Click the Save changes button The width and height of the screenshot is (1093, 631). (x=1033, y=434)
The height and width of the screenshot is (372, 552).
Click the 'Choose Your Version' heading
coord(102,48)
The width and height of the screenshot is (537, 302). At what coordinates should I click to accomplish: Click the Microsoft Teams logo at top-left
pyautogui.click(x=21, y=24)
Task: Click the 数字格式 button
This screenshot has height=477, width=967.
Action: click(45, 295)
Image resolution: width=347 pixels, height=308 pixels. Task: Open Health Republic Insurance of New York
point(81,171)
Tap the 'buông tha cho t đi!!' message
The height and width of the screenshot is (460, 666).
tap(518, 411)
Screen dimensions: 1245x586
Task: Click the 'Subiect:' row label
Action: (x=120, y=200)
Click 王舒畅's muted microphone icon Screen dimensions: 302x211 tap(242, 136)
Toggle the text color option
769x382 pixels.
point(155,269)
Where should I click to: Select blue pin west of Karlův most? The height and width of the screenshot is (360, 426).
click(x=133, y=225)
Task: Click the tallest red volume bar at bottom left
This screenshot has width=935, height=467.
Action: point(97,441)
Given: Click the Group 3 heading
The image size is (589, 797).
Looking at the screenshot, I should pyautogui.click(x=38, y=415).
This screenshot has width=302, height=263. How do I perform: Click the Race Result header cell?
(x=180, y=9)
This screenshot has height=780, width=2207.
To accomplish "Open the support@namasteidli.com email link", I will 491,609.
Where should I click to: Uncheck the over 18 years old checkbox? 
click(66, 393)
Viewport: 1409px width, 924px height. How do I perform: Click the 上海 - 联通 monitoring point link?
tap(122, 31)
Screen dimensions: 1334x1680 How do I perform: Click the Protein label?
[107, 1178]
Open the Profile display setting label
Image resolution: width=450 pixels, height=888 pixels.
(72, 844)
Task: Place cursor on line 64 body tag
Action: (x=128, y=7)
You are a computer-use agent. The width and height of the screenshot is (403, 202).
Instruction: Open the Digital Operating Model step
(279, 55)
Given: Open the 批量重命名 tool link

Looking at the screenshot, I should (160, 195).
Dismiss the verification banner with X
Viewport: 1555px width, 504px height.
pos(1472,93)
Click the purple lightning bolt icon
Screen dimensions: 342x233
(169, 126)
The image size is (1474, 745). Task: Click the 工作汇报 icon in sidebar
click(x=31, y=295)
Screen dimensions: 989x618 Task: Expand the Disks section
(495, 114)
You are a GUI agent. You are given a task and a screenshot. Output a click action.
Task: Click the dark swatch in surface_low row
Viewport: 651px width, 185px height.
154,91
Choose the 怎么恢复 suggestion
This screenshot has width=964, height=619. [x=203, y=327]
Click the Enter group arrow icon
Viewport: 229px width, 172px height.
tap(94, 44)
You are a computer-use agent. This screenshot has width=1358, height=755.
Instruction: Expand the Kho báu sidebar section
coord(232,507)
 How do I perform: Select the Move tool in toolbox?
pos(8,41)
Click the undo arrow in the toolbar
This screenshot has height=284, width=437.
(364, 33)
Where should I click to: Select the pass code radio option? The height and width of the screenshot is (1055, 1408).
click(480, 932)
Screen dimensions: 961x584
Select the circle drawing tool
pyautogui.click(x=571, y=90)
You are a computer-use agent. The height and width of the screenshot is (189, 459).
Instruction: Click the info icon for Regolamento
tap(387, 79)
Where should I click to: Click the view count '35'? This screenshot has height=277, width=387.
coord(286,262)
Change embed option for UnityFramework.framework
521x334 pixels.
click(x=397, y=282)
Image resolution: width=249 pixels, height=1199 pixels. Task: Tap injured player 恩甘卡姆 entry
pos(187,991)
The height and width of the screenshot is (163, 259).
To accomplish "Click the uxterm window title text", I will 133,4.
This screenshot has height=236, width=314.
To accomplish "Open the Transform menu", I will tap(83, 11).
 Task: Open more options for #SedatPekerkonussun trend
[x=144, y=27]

- - - -

TASK ITEM: Each line above that contains the string "will" should be identified and copied.

RESPONSE:
To accomplish "Open the support@namasteidli.com email link", I will 491,609.
To accomplish "Click the uxterm window title text", I will 133,4.
To accomplish "Open the Transform menu", I will tap(83, 11).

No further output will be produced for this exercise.